▸ **Task to carry out**
Starting with the line that contains "Viewport: 640px width, 1385px" and going on through the end of the data, turn each line into a string in a JSON list, skipping blank lines. Leave the pictures out.
***
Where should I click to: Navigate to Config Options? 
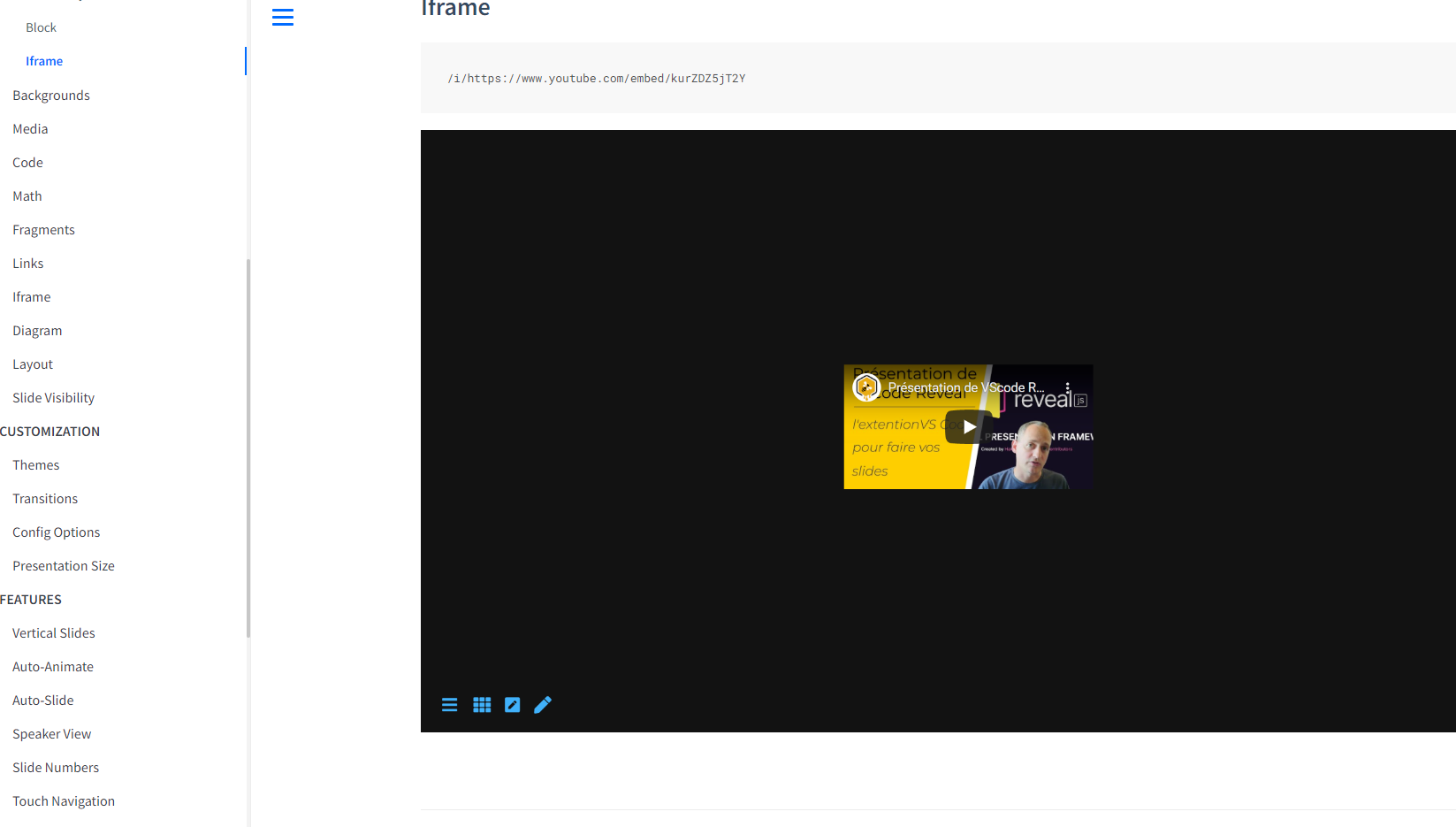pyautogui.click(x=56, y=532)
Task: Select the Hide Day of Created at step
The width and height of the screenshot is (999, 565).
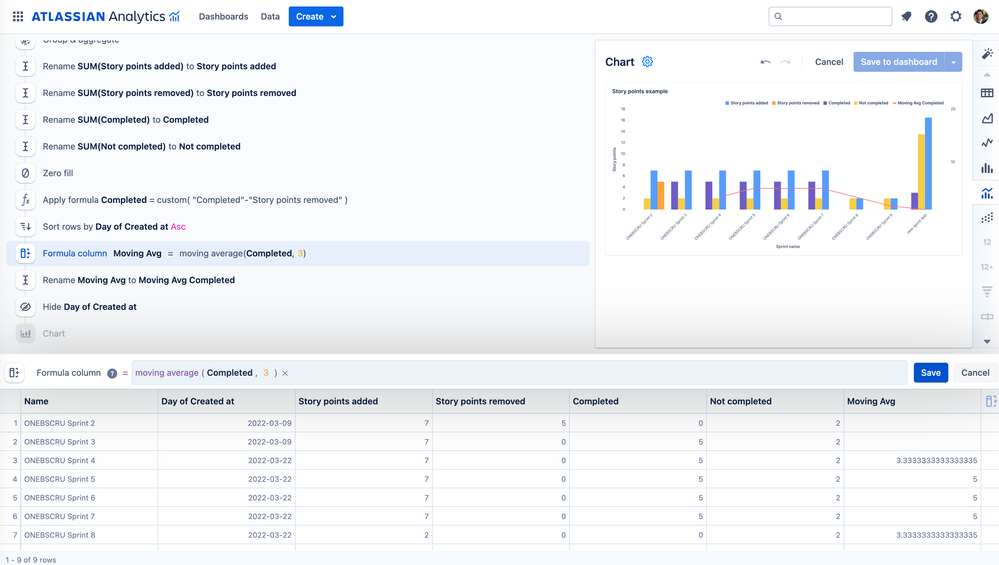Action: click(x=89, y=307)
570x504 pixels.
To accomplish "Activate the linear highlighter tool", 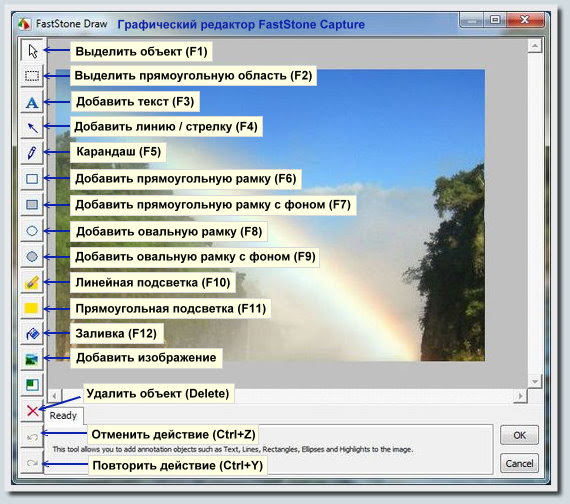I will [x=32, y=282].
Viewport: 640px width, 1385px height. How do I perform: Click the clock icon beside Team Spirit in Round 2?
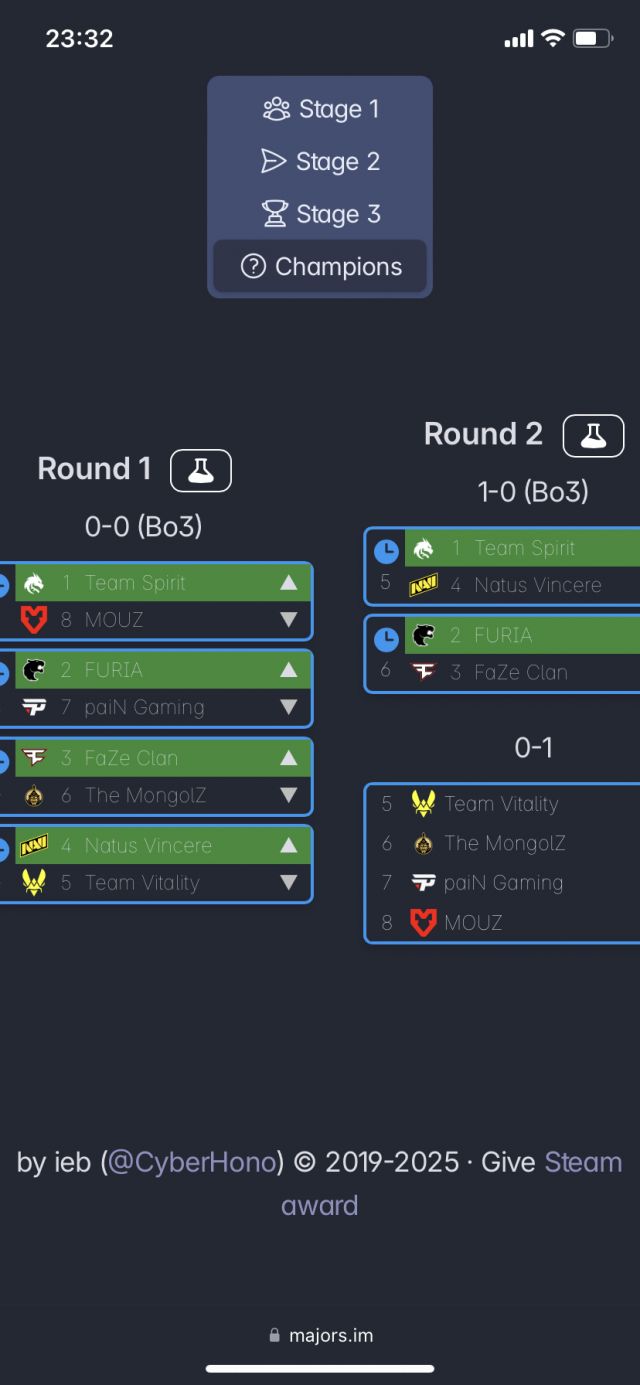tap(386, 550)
***
▸ **Solution to the problem**
[
  "Viewport: 640px width, 1385px height. How do I perform: Click the clock icon beside Team Spirit in Round 2?",
  "tap(386, 550)"
]